Simply put, Ohio’s newspapers cannot absorb the additional financial burden that this tax — based on a dubious complaint from a single paper mill — is sure to create.

The new import tax begins on Tuesday and will add almost 10 percent to the cost of newsprint for GateHouse Ohio, which publishes The Columbus Dispatch, The Review in Alliance, The Times-Gazette in Ashland, The Repository in Canton, The Jeffersonian in Cambridge, The Record-Courier in Kent, The Independent in Massillon, The Times Reporter in New Philadelphia, The Daily Record in Wooster, and 35 weekly newspapers, including ThisWeek Community News, which serves central Ohio communities.

The additional cost for newsprint will add up to millions of dollars for this company’s Ohio operations alone.

If fully implemented, the resulting hardship could lead to the loss of thousands of jobs in the newspaper industry at a time when our role of getting real news to you on a daily basis matters more than ever.

A credible news source that has a vested interest in community-based news and information is the bedrock to our principles as a free nation.

Ohio is home to more than 250 local newspapers and hundreds of related websites — many of which provide the only meaningful news coverage in small communities. We live here and work here and care about this place we call home.

We are local businesses. We are Ohio. We are you.

Readers rely on newspapers to provide credible information about what matters most to them — news about local people, local government, local happenings, local businesses and important public notices that can affect a community.

Newspapers and newspaper associations are uniting against newsprint tariffs.

“This decision and its associated duties likely will lead to job losses in U.S. publishing, commercial-printing and paper industries,” said the News Media Alliance, which represents more than 2,000 U.S. news organizations. The Alliance said that the petition by a Washington state paper maker seeking the tariff “does not reflect the views of the domestic paper industry and demonstrates a lack of understanding of the market.
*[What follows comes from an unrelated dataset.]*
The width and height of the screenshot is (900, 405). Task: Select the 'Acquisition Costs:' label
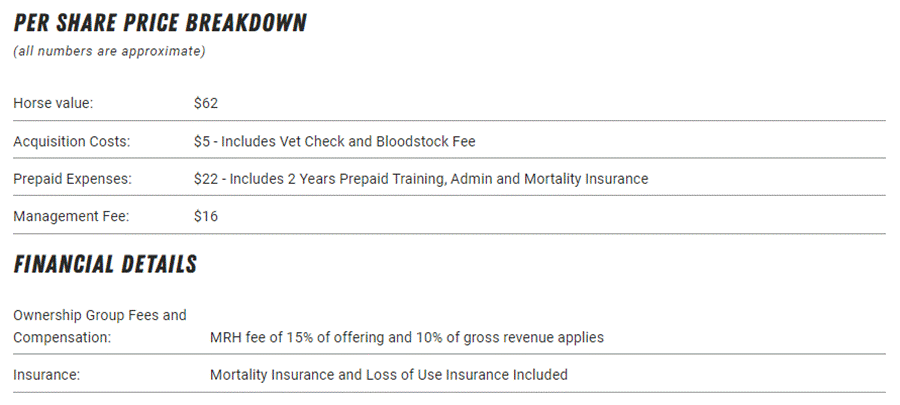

The well-documented decline in the U.S. newsprint market is not due to unfair trade, but to a decade-long shift from print to digital distribution of news and information,” the industry group said.

The American Forest & Paper Association, representing U.S. newsprint producers, also opposes the tariff.
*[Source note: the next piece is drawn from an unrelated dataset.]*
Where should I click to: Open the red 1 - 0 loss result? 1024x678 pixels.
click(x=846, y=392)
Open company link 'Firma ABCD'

This is not only a print-industry concern, but it also could ultimately affect other U.S. businesses that rely on paper products.

Please help protect the future of newspapers by telling the Department of Commerce, Sen. Sherrod Brown, Sen. Rob Portman or your U.S. Congress representative that you oppose the proposed newsprint trade tariff.

A free press is more important than ever, and newspapers have always been at the forefront of serving our communities. We remain steadfast in our commitment to doing so. Now we could use your help to ensure that we can continue delivering the news you need.